I glance around at my brothers, all of whom I’d love and would die for, confident in the knowledge they’d give their lives for me in return, as had been proven only recently. White Privilege isn’t something they’d fully understand, not having been subjected to what it’s like to be Black. To be the one always looked on with suspicion, to be the one most at risk when picked up by the cops.

Even less comprehensible would be the prejudice that’s still inherent in some of the Black community, a spectrum where the darkest skin comes out at the bottom, and the lightest at the top. Where having the colour that could pass for a tanned White was the most valued.

I cast my mind back to when Cyn had gotten off the plane all those weeks back, my initial thought of how she’d disguised her natural hair with a wig. Not down to her boyfriend as I’d assumed at the time, but more likely down to her mother.

“Your mom wanted grandkids who’d fit in,” Sharpshooter confirms.

“So Cyn’s fucked up?”

“Six ways to Sunday,” he agrees. “Can you imagine what it was like to grow up, never thinking you were good enough, and not being able to do anything about it? She’s admitted she bought cheap skin lightening products, but they only fucked her complexion up.”

“How did Grover treat her?” Why didn’t he step up?

“He encouraged her to embrace her heritage, but it was her mom who had more influence.”

I recall the phone call with Grover, how he endorsed sending her to me. Maybe I could have helped more if I’d known the background, or maybe not. If Cyn’s grown up with the knowledge she was born into a world where she’d never fit in, maybe that was enough to send her off the rails.

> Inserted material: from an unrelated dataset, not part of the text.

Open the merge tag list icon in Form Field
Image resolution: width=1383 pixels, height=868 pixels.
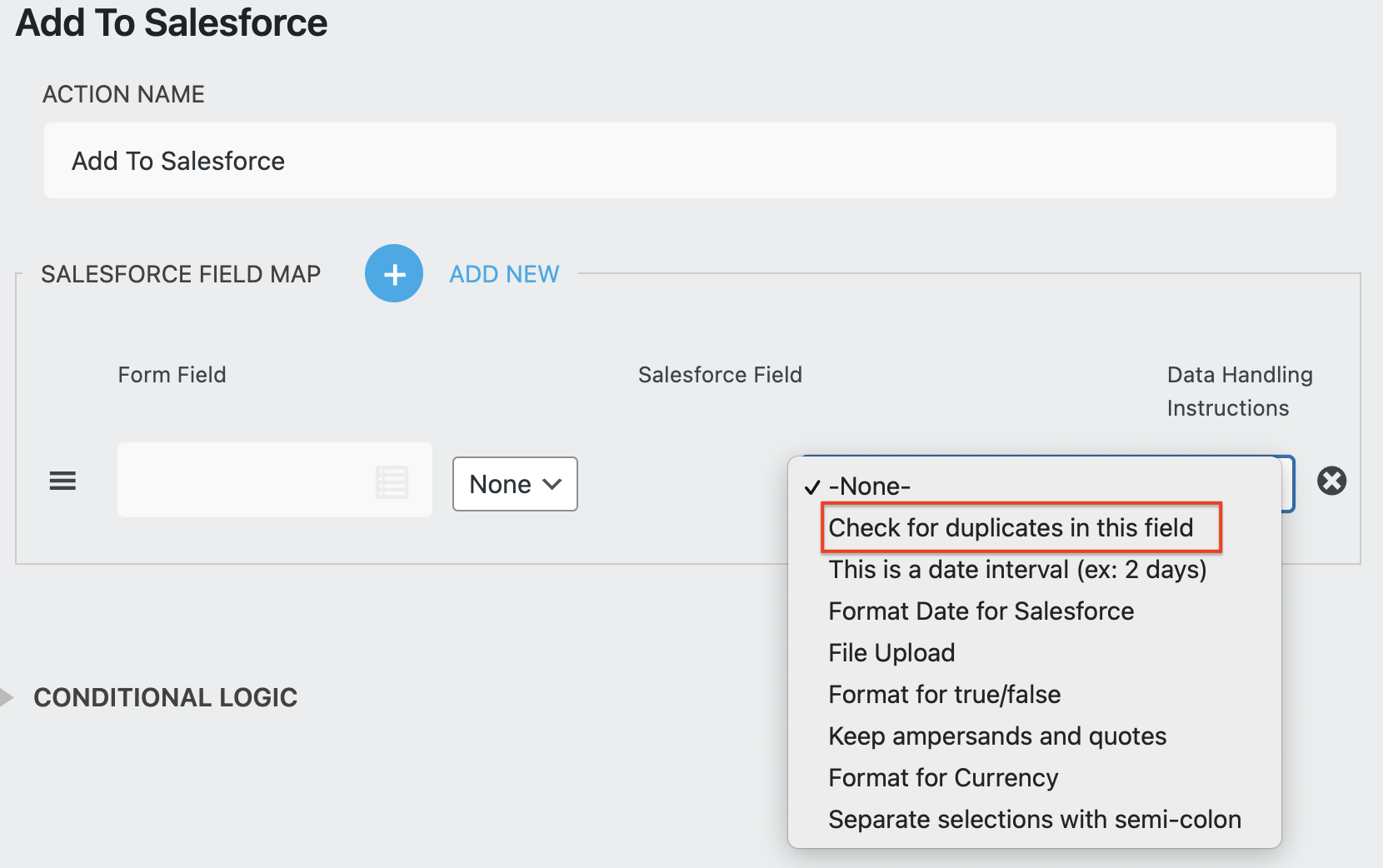pyautogui.click(x=392, y=481)
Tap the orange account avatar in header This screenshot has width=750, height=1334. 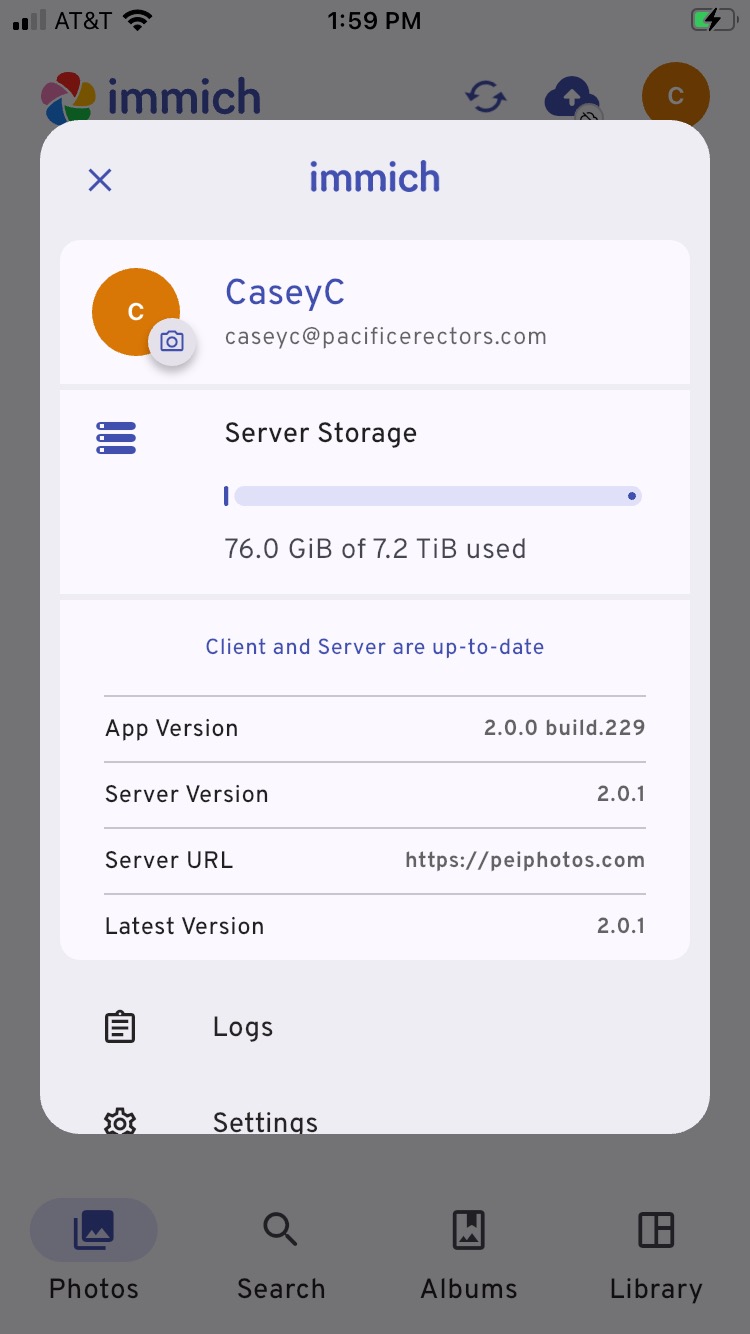[x=675, y=96]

Sharpshooter breaks into my thoughts. “Susie took advantage without knowing any of that.”

My eyes snap to him. “What do you mean?”

“She represents everything that Cyn is not—proud and confident in her own skin. Susie was into you before Cyn came along, you know that. When she found out you had a sister, she manipulated her. Cyn found a confidant who’d listen to everything. The more attention Susie gave her, the more she craved. Susie allowed her to feel she fit in, so Cyn gave her everything she wanted.”

I’m silent as I try to process what he’s saying. It makes some kind of warped sense, but doesn’t get Cyn off the hook. “She hates Saffie.”

“She’s White, Brother. You’re the man she looks up to, the man who, disregarding the age gap, could, on looks, be her twin. You hooking up with a White woman just reinforced everything. You abandoned her for the very thing she’d grown up accused of not being.”

“Susie’s White. Yet she encouraged me to have a relationship with her.” I point out the holes in his explanation.

“Because Susie made out that she valued her. Cyn doesn’t know Saffie. All she could see was her taking you away.”

“So where do you come in, Sharp? Come now, you can’t want my sister. Not with the baggage she’s carrying around.”

He gives an uneasy grin. “Can’t say I don’t want her either. As for fixing her? I’m not sure where to begin, but I’m trying.”

Well, I’ll be fucked. I didn’t expect that. I narrow my eyes. “You intend on her sticking around? That might be a problem for me, Brother. And for the club.”

He snorts. “Well, I’m nowhere close to asking for a vote to give her my patch, but I’m up to giving her a chance. She sure appreciates a Black dick.”

My eyes go wide and my nostrils flare. My hands fist, and I try to calm myself, but still it comes out as a growl, “That’s my fuckin’ sister we’re talking about.”